We would like to comment on an article by Arneja and colleagues entitled “Treatment of Recurrent Earlobe Keloids with Surgery and High-Dose-Rate Brachytherapy,” published in the January 2008 issue of Plastic and Reconstructive Surgery (2008;121:95–99). We appreciate and encourage the authors' efforts to treat earlobe keloids using postoperative brachytherapy, but we think their work is in need of some critical appraisal.
First, we could not find any description regarding the anterior surface of the auricle in the “Treatment Protocol” section of their article. In our experience, almost all earlobe keloids penetrate the earlobe from the posterior to the anterior surface of the auricle (Fig. 1) and exhibit a dumbbell shape. The authors mention that all of the earlobe keloids were excised extralesionally, but there is a possibility that keloids remain on the anterior surface following this procedure. The brachytherapy catheter they used appeared to be positioned on the postauricle wound, but this may not be enough for the anterior wound. Moreover, a trochar was inserted through the stab incisions. We think it might be worthwhile to consider abandoning this unnecessary method because it causes damage to normal skin, resulting in a hole bigger than that of a piercing hole. In this respect, it is worth discussing which method is better, brachytherapy or electron-beam irradiation.1,2
Second, a nodule-like, unsmooth surface is visible in the authors' Figure 5, and it is stated that it is a recurrence-free lobule. We believe that the 2-year follow-up mentioned is enough to evaluate the efficacy of the method, but the term “recurrence” needs to be defined carefully. Cosman and Wolff3 defined recurrence as a growing, pruritic, nodular scar, and Ogawa et al.1,2 defined it as any redness or elevation of a scar. In this respect, the authors should define more clearly what they mean by recurrence in their article.

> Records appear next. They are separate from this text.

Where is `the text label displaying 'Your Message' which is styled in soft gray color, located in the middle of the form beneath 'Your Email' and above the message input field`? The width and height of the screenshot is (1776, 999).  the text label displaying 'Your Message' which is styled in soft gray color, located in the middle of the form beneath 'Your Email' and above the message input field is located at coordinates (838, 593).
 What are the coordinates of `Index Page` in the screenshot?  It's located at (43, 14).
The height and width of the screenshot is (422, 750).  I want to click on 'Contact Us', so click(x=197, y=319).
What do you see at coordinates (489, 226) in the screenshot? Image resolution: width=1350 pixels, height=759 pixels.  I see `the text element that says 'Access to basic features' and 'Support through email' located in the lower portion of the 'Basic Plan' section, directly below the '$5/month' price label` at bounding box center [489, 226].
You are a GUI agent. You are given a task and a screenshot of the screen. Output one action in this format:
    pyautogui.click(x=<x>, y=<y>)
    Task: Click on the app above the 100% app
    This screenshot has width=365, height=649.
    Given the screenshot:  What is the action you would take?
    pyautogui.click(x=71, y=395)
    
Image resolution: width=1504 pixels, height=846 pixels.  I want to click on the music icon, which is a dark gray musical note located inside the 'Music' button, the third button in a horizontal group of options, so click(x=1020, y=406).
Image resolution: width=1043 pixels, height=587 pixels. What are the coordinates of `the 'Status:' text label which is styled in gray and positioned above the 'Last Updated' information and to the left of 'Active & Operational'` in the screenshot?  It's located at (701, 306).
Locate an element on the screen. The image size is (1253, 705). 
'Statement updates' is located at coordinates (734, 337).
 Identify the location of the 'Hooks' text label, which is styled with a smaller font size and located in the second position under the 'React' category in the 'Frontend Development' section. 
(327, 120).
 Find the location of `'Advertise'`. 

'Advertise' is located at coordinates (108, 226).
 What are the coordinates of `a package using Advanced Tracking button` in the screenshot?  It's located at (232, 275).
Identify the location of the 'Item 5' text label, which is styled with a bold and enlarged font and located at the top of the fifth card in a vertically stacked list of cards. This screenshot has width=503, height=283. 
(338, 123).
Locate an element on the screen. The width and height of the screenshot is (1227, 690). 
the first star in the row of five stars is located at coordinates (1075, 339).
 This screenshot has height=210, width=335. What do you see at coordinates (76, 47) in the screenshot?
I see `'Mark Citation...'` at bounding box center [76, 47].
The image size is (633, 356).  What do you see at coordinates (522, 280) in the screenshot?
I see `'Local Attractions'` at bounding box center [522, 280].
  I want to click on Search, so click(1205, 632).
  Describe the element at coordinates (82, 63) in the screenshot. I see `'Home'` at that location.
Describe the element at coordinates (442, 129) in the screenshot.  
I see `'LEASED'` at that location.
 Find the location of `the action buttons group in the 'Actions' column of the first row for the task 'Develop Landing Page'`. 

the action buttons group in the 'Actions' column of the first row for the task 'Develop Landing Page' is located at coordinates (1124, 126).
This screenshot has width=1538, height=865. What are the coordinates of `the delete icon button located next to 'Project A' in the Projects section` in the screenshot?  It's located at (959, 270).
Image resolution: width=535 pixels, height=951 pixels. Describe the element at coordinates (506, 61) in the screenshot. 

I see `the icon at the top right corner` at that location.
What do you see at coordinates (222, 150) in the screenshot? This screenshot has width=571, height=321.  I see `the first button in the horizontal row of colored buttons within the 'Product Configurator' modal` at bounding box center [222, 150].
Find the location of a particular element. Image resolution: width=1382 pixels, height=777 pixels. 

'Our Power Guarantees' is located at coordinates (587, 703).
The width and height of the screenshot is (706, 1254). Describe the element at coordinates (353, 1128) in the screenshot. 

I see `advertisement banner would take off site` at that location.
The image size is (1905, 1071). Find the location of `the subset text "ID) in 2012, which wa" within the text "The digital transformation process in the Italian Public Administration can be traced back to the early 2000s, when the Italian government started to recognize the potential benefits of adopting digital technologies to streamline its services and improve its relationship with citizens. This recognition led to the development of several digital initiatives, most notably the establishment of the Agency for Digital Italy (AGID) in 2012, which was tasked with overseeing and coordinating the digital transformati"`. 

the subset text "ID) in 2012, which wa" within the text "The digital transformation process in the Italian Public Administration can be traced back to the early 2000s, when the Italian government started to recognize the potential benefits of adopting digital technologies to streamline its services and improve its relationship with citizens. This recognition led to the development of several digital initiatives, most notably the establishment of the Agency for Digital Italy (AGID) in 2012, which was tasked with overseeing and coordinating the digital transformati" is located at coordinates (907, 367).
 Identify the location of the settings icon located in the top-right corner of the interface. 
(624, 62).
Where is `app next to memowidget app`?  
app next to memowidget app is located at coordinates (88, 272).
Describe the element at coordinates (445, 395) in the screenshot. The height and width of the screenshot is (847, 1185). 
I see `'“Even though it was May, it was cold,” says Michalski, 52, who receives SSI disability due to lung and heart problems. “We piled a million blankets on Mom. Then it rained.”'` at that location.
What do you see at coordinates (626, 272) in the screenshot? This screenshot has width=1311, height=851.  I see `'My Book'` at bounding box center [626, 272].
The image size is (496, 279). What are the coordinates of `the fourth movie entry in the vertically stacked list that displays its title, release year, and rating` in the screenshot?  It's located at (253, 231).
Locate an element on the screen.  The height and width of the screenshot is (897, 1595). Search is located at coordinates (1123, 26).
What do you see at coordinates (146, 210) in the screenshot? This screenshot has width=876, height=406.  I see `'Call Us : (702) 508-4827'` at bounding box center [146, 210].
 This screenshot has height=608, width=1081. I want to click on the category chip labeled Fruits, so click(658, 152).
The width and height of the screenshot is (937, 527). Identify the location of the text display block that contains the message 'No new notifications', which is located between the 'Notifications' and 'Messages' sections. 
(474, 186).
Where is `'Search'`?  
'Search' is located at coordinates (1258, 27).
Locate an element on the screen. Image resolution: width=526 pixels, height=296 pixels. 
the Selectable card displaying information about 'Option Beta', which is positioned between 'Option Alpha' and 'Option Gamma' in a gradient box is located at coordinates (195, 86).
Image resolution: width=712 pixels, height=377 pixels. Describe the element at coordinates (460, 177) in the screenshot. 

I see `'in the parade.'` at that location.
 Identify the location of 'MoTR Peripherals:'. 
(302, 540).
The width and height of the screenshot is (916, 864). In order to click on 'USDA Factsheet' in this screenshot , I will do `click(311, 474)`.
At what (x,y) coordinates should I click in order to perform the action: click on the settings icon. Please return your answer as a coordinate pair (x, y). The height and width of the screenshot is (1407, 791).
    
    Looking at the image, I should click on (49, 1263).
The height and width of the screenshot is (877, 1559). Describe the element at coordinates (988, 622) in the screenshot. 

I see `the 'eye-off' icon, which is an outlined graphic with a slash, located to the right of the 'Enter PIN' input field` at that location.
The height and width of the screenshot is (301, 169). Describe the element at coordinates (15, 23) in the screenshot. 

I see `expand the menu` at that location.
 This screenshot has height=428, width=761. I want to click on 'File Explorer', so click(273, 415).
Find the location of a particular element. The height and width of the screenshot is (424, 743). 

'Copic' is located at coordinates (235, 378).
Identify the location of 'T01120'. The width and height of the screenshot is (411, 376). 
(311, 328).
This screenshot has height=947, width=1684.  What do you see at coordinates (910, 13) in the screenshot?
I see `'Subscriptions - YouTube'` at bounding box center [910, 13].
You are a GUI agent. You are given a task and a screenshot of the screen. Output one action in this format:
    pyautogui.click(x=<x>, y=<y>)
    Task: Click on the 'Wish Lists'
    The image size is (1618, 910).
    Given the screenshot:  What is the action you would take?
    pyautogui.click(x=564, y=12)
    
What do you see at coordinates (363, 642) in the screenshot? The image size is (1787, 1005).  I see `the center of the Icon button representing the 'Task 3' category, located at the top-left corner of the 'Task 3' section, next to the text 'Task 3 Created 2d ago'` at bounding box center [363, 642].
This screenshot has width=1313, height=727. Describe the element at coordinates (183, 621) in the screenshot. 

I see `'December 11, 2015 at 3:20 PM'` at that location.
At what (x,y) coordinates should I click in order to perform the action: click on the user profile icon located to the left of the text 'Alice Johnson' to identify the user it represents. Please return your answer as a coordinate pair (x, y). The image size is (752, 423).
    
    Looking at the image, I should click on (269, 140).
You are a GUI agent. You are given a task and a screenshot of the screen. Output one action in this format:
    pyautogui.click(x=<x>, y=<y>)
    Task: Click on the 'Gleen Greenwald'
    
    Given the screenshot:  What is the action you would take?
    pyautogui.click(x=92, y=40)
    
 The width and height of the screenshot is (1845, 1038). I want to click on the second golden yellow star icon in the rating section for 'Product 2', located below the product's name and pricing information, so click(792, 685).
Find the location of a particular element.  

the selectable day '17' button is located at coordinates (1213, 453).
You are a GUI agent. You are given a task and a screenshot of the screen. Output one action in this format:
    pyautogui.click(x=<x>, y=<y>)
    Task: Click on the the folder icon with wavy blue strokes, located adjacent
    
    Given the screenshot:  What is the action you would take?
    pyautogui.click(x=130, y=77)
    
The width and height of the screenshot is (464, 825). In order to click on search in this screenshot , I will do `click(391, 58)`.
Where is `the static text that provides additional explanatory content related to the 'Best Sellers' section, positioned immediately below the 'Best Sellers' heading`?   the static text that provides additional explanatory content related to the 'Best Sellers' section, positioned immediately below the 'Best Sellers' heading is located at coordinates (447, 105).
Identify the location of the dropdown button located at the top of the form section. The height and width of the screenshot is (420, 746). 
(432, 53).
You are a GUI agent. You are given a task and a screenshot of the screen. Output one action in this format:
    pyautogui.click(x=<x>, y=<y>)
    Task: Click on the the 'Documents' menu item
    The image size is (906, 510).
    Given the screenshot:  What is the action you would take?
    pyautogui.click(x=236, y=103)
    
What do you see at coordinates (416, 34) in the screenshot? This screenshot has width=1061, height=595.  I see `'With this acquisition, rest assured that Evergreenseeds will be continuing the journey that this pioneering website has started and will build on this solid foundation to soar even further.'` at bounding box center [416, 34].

Third, the authors mention that infections were observed in two patients. Although the infections responded well to oral antibiotics, they should be prevented after earlobe keloid surgery, as the inflammation associated with postoperative infection can often lead to keloid recurrence and be a burden for the patient. We have no idea whether this infection was caused by radiotherapy or not, but the authors should exercise care in selecting the correct radiation dose. In our facility, earlobe keloids can be controlled without any infections with a protocol of 10 Gy/two fractions/2 days of 4-MeV electron-beam external irradiation.2
Lastly, we believe that the most important thing in the treatment of earlobe keloids is postoperative self-management by the patient. We suggest that patients apply a taping fixation before sleeping. Moreover, to avoid friction, we advise that patients not sleep with the affected side of their head against the pillow. Thus, we believe that complete excision, appropriate postoperative radiation therapy, and postoperative self-management are the most effective treatment for intractable earlobe keloids.
Satoshi Akaishi, M.D.
Rei Ogawa, M.D., Ph.D.
Hiko Hyakusoku, M.D., Ph.D.
Department of Plastic, Reconstructive, and Aesthetic Surgery
Nippon Medical School Hospital
1. Ogawa R, Mitsuhashi K, Hyakusoku H, Miyashita T. Postoperative electron-beam irradiation therapy for keloids and hypertrophic scars: Retrospective study of 147 cases followed for more than 18 months. Plast Reconstr Surg.
2. Ogawa R, Miyashita T, Hyakusoku H, Akaishi S, Kuribayashi S, Tateno A. Postoperative radiation protocol for keloids and hypertrophic scars: Statistical analysis of 370 sites followed for over 18 months. Ann Plast Surg.
3. Cosman B, Wolff M. Bilateral earlobe keloids. Plast Reconstr Surg.